President Joe Biden on Tuesday defended what was widely perceived as a poorly handled pullout of U.S. troops from Afghanistan, while signaling that the end of the 20-year war will help the United States focus more on new challenges posed by China.

In his first public remarks since the last U.S. military plane left Afghanistan's capital Kabul on Monday, Biden hailed the operation to evacuate American citizens and locals who worked alongside the United States during the war as an "extraordinary success."

The final weeks of the pullout, however, were marred by chaotic images of Afghans desperately seeking to flee Afghanistan following the unexpectedly swift takeover of the country by the Taliban, as well as the deaths of 13 U.S. service members and dozens of Afghans in a terrorist attack near Kabul's international airport.

U.S. President Joe Biden arrives to deliver remarks on the end of the war in Afghanistan at the White House on Aug. 31, 2021 in Washington. (Getty/Kyodo)

Biden emphasized nearly all Americans who wanted to leave were able to exit Afghanistan and insisted, "The bottom line is: there is no evacuation from the end of a war that you can run without the kinds of complexities, challenges and threats we faced."

He had said earlier in August during a TV interview that the U.S. military would stay beyond his self-imposed troop withdrawal deadline of Tuesday until all American citizens could get out. But up to 200 Americans are believed to remain in Afghanistan with an intention of leaving, according to the U.S. government.

Biden vowed that his government will get these citizens out of the country if they desire to leave without setting a deadline, while disputing arguments that the United States should have continued a "low-grade effort" in Afghanistan.

"There's nothing low-grade or low-risk or low-cost about any war. It's time to end the war in Afghanistan," he said.

The United States launched the war in response to the Sept. 11 terror attacks in 2001 by the al-Qaida organization, which was being harbored by the Taliban, a militant Islamist group.

The then Taliban regime was toppled by U.S.-led forces by the end of 2001 and al-Qaida leader Osama bin Laden, the mastermind behind the terror attacks, was killed in 2011.

U.S. forces remained in Afghanistan, however, to train and assist government security forces and to conduct counterterrorism operations.

The United States had been expecting the more than 300,000-strong Afghan security forces to be a capable adversary in fighting the Taliban. But as the Taliban seized city after city before taking control of Kabul on Aug. 15, Afghan forces collapsed in a matter of days and President Ashraf Ghani fled the country.

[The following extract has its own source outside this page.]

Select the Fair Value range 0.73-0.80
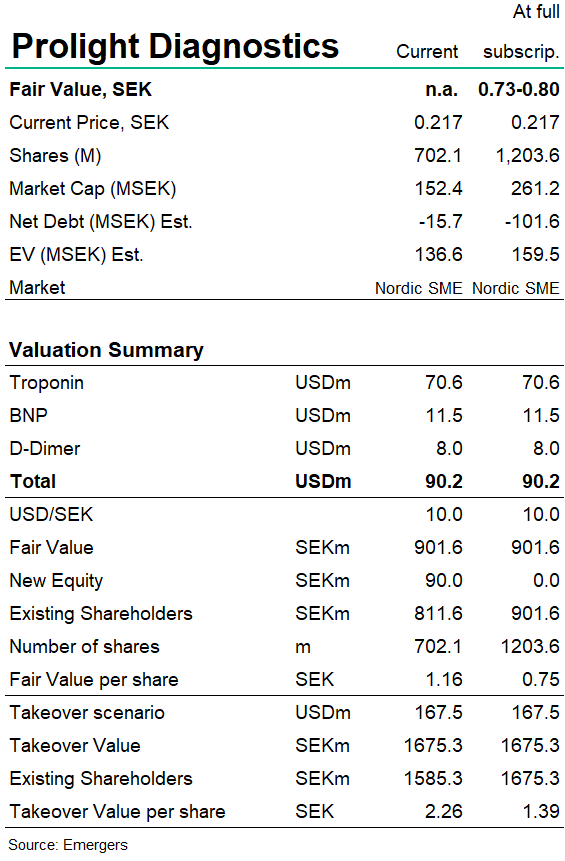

Biden said his decision on Afghanistan was not just about the war-torn country itself, but "about ending an era of major military operations to remake other countries."

"I simply do not believe that the safety and security of America is enhanced by continuing to deploy thousands of American troops and spending billions of dollars a year in Afghanistan," he said.

Biden also said the "fundamental obligation" of a president is to defend and protect the United States not against the threats of 2001, but against the threats of "2021 and tomorrow."

"The world is changing. We're engaged in a serious competition with China. We're dealing with the challenges on multiple fronts with Russia. We are confronted with cyberattacks and nuclear proliferation," he said.

"There's nothing China or Russia would rather have, would want more in this competition, than the United States to be bogged down another decade in Afghanistan," the president said.